-- TASK INPUTS start --

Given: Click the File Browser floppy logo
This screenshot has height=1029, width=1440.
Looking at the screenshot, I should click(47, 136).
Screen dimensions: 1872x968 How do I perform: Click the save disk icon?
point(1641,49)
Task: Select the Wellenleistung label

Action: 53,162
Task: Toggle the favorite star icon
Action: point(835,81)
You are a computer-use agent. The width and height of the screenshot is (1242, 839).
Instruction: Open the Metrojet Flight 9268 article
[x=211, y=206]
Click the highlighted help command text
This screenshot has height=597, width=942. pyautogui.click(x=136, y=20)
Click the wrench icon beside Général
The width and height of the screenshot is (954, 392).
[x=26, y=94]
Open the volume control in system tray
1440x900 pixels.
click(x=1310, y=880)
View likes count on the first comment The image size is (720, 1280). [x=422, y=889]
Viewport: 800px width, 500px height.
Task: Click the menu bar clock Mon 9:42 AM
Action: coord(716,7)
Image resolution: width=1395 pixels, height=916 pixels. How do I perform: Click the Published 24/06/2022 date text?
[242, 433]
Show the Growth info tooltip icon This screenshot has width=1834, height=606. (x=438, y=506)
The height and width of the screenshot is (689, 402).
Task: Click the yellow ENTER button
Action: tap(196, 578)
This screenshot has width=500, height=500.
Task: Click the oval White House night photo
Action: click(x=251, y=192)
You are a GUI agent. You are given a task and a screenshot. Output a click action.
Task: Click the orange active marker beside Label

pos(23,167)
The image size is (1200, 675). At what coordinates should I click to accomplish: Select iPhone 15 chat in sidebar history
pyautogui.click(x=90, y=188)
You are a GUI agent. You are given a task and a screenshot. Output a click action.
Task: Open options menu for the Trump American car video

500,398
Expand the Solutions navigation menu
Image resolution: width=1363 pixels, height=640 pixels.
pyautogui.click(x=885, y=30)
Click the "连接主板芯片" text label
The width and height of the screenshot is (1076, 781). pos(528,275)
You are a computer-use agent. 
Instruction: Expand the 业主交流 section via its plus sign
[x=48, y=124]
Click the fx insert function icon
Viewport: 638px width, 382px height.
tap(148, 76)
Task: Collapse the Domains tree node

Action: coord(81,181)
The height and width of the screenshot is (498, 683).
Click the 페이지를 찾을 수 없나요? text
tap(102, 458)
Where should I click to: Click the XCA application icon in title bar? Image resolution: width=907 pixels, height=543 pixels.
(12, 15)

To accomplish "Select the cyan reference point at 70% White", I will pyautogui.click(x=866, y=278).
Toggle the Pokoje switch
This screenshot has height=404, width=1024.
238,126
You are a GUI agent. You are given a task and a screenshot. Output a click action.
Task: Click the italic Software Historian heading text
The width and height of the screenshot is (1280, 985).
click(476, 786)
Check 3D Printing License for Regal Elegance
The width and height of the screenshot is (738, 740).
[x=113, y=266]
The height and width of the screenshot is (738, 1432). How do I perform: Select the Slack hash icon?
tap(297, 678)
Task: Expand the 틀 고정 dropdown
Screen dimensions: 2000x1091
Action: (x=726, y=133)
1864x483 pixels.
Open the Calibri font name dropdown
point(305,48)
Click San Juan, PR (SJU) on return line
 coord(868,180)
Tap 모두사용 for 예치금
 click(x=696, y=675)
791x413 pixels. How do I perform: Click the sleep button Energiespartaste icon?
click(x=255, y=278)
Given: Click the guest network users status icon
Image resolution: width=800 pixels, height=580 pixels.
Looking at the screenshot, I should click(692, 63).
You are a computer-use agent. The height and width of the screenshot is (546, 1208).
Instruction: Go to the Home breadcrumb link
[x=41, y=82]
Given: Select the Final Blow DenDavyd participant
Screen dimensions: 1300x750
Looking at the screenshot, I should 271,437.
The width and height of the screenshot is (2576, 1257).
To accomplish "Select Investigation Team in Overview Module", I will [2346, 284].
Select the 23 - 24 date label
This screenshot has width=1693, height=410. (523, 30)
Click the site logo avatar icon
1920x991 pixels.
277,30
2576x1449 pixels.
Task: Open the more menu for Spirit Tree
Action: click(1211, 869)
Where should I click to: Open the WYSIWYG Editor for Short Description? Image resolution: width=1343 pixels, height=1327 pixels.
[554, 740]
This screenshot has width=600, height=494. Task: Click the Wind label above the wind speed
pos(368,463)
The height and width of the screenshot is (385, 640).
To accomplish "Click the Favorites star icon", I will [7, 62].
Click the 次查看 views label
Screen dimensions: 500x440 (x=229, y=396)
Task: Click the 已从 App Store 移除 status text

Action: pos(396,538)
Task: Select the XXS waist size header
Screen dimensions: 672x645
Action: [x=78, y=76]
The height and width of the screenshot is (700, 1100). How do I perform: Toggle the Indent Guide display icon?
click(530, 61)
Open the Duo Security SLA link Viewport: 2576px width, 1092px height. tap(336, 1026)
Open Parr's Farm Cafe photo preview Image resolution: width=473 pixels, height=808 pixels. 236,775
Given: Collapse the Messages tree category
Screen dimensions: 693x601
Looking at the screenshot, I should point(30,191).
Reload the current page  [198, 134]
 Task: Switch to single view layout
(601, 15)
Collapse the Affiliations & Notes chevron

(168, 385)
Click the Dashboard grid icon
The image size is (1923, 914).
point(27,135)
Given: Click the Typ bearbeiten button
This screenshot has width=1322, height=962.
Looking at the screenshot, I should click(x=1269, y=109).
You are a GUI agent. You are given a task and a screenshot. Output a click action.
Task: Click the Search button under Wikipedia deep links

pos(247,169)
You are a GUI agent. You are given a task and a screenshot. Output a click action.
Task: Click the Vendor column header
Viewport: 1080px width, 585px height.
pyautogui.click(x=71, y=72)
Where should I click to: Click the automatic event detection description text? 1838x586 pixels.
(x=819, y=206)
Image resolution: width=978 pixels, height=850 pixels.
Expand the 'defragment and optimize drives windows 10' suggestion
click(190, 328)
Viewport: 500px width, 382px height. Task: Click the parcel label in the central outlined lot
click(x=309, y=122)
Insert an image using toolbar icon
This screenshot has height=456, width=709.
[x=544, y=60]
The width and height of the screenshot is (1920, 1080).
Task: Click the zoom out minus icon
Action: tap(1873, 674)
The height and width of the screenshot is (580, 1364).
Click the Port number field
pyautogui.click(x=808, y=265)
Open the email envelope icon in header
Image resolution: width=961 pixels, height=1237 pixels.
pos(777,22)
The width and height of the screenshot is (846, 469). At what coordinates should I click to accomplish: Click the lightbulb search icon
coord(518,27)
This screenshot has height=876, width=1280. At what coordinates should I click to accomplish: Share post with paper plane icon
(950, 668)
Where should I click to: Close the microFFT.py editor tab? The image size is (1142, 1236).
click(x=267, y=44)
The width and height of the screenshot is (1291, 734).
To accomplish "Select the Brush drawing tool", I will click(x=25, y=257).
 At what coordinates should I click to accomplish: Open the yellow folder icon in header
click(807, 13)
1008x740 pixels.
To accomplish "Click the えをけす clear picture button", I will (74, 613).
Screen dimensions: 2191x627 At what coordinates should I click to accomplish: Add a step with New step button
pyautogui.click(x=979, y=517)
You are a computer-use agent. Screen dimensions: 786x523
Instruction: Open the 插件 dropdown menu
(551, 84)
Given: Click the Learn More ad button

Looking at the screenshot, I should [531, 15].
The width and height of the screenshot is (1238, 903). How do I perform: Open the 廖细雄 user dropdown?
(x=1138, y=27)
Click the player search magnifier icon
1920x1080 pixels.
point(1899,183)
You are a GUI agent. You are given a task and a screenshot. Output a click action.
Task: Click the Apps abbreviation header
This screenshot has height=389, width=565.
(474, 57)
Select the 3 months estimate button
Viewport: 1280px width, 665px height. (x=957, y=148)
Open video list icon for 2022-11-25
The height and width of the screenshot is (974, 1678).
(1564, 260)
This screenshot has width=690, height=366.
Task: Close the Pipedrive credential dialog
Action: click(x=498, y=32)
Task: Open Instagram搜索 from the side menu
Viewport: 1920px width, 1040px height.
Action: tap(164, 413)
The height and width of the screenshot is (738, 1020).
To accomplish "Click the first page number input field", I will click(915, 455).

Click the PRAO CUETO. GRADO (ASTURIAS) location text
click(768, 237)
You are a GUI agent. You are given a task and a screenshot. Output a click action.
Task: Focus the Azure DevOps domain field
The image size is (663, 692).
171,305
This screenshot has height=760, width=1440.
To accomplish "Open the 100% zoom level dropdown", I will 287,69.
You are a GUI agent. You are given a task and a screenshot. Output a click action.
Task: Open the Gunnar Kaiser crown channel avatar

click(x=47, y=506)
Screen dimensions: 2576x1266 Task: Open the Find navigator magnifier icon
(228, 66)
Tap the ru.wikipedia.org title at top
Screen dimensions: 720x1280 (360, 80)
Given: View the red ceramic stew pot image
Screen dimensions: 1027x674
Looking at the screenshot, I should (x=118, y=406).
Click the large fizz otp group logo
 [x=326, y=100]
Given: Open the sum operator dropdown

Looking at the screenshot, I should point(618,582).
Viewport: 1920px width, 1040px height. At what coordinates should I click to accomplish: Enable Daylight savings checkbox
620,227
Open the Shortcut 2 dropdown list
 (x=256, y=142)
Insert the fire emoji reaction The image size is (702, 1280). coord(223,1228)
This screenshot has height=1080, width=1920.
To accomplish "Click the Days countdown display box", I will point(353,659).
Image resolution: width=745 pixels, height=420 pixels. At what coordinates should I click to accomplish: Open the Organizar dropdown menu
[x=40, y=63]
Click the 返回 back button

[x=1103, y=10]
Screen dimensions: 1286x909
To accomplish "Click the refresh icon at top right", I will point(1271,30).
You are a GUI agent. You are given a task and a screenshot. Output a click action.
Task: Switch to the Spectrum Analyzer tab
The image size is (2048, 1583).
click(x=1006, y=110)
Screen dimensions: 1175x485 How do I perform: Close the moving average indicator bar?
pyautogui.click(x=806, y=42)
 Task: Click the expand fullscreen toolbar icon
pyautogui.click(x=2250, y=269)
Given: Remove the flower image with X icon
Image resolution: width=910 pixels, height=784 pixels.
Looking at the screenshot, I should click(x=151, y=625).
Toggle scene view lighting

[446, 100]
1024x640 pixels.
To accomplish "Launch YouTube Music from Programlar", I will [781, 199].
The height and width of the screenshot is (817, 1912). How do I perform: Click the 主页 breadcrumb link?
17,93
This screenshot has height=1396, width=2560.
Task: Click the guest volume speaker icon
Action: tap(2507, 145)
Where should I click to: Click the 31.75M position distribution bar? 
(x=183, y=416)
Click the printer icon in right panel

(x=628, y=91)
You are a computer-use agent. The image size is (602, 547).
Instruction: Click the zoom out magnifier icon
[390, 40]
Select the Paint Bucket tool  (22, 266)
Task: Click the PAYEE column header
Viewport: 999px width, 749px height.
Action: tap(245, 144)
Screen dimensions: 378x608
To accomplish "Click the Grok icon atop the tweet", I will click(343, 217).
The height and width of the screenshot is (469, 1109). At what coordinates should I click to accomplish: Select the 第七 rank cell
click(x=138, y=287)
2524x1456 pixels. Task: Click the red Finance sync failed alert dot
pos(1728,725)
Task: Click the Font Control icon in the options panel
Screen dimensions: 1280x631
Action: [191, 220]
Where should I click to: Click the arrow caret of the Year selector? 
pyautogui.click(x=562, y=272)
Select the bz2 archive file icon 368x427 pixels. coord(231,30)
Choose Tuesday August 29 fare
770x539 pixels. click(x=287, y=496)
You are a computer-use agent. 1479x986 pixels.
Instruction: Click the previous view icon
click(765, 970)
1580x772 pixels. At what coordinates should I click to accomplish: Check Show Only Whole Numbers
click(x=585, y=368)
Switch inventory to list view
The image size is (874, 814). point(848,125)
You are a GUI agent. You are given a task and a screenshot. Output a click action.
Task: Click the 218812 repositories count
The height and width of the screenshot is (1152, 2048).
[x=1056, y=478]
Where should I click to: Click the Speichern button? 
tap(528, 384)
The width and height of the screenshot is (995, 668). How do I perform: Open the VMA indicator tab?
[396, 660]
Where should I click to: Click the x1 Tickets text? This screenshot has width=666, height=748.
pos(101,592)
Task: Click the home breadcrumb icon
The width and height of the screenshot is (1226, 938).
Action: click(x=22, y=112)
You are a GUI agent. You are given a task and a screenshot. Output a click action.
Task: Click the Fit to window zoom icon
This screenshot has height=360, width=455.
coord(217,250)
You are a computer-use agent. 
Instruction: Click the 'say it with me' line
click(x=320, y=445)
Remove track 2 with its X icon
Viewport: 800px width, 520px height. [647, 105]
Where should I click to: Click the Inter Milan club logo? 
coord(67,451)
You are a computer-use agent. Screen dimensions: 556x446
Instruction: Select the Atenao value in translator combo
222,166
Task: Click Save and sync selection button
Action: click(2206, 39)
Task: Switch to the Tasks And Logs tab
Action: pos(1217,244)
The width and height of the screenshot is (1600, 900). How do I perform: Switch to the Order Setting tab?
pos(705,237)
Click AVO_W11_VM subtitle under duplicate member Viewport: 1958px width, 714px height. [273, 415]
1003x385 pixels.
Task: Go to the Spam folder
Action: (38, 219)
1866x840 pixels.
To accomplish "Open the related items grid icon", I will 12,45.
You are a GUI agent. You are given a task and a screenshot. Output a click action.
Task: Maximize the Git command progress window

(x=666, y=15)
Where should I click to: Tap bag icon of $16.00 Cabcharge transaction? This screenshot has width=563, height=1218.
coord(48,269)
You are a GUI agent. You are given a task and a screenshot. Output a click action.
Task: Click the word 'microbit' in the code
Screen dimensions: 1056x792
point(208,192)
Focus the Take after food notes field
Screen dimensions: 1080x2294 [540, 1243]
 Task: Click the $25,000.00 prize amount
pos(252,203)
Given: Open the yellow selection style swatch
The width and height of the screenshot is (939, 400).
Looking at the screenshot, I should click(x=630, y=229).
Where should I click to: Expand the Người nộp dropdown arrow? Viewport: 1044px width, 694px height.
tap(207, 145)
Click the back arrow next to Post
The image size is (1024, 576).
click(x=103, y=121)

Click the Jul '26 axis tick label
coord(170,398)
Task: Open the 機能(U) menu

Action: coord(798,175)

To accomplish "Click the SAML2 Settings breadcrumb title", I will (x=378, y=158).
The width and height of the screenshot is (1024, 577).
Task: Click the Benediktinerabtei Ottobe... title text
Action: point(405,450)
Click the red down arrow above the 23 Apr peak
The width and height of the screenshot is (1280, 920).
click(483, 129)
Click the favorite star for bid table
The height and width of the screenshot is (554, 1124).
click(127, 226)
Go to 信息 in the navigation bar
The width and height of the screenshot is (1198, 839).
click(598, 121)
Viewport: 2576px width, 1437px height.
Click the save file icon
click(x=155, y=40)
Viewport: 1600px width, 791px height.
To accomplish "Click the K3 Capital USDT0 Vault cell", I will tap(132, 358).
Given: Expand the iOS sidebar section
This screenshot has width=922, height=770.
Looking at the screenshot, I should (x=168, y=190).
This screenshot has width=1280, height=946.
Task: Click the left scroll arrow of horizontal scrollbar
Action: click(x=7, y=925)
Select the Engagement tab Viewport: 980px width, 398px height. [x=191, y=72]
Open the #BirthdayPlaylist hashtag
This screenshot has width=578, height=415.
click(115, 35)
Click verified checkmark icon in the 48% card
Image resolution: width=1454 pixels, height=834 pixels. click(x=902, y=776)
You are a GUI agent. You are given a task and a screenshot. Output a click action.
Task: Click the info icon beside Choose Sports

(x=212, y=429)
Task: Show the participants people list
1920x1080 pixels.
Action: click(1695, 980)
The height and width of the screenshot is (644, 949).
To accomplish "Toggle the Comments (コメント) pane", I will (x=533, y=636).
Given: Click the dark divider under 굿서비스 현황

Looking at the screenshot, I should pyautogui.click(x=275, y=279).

-- TASK INPUTS end --

• _INSTRUCTIONS TO FOLLOW_: Reproduce the records verbatim, beginning at the line that contains "Where should I click to: Click the Speichern" and stopping after the line that contains "Action: click(x=22, y=112)".

• _TASK SOLUTION_:
Where should I click to: Click the Speichern button? 
tap(528, 384)
The width and height of the screenshot is (995, 668). How do I perform: Open the VMA indicator tab?
[396, 660]
Where should I click to: Click the x1 Tickets text? This screenshot has width=666, height=748.
pos(101,592)
Task: Click the home breadcrumb icon
The width and height of the screenshot is (1226, 938).
Action: click(x=22, y=112)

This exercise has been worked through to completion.